* [PROVIDED MATERIAL]
┄┄┄┄┄┄┄┄┄┄
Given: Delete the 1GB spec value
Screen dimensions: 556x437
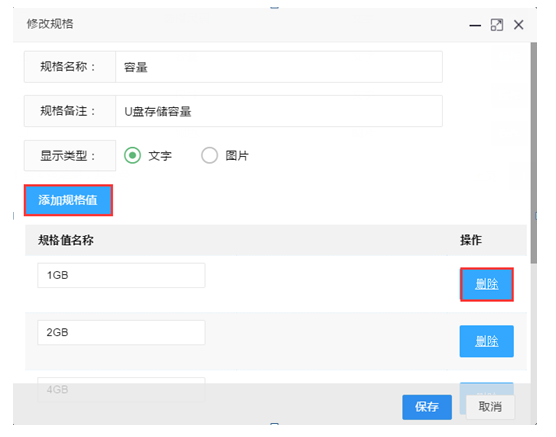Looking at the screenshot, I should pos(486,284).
┄┄┄┄┄┄┄┄┄┄
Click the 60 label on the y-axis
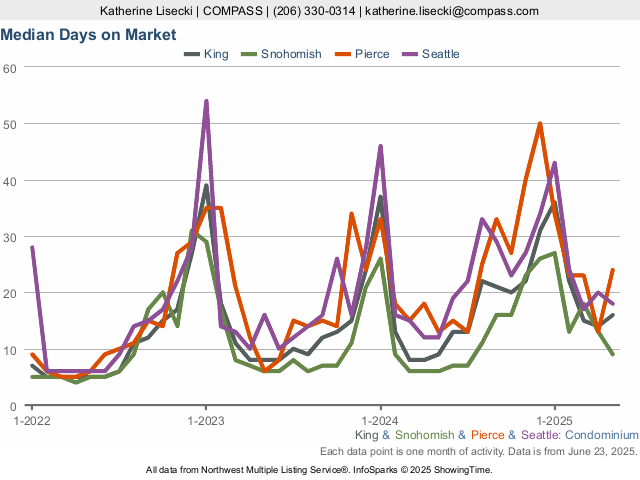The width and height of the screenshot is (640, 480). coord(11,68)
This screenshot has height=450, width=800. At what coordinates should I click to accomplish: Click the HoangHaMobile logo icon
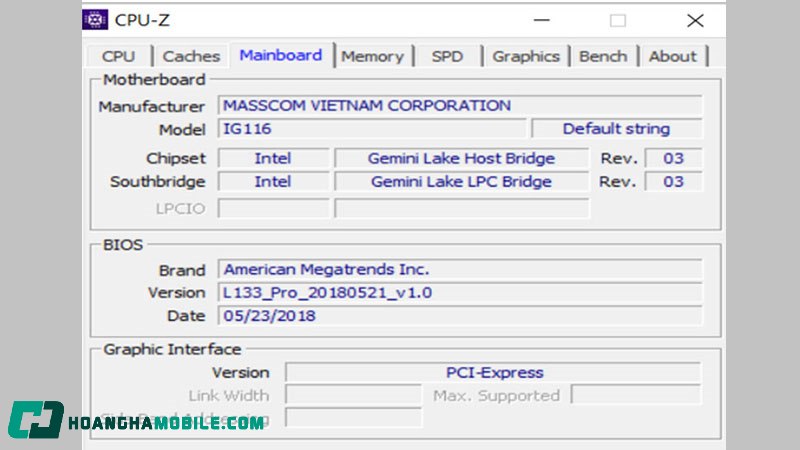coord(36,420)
┄┄┄┄┄┄┄┄┄┄
Rewrite the part that starts with the line containing "Click the 60 label on the y-axis" and ends with the line containing "coord(36,420)", swapping "label" for "number" and changing nothing else. Give only those rows, and leave the pictures out.

Click the 60 number on the y-axis
The width and height of the screenshot is (640, 480). coord(11,68)
This screenshot has height=450, width=800. At what coordinates should I click to accomplish: Click the HoangHaMobile logo icon
coord(36,420)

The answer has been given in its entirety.